• **STATED GOAL**:
Extract every line from the entries below that contains the string "right".

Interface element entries
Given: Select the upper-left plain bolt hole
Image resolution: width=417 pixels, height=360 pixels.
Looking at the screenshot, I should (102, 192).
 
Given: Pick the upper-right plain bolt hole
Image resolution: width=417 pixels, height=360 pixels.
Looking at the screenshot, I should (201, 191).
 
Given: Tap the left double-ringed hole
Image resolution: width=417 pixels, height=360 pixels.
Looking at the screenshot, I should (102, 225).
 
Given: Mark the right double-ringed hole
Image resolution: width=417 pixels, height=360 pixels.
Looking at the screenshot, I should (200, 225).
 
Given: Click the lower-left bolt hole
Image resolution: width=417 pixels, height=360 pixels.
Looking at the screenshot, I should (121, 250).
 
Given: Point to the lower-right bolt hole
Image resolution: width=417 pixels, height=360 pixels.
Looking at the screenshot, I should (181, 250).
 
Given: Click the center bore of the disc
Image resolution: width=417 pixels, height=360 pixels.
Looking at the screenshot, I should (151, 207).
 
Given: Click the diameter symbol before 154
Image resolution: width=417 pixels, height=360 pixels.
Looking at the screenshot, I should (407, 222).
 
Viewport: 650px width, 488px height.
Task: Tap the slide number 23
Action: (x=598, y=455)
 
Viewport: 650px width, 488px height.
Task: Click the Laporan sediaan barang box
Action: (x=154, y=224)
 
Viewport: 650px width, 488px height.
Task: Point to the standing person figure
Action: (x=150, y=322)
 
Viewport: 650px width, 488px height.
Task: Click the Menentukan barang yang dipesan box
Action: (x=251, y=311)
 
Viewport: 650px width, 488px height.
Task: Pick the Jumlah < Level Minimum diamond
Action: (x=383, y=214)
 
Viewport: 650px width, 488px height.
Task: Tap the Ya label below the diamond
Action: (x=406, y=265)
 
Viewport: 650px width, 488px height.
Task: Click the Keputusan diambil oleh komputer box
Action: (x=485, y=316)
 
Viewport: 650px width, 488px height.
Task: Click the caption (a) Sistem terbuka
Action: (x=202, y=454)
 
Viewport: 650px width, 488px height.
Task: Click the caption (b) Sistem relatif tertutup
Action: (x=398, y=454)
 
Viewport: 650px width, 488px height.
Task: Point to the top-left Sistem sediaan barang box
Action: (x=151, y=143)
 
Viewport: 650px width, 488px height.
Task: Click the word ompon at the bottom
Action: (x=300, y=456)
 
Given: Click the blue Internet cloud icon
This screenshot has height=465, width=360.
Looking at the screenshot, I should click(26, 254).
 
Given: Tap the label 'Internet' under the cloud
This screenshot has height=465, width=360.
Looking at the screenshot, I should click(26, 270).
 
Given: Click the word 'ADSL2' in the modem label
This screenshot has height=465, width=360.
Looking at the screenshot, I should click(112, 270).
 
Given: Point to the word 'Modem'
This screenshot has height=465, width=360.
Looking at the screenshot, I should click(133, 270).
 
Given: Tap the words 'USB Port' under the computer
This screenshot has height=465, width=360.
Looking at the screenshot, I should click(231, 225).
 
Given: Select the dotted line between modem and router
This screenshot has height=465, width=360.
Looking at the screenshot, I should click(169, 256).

• **EXPECTED ANSWER**:
Given: Pick the upper-right plain bolt hole
Given: Mark the right double-ringed hole
Given: Point to the lower-right bolt hole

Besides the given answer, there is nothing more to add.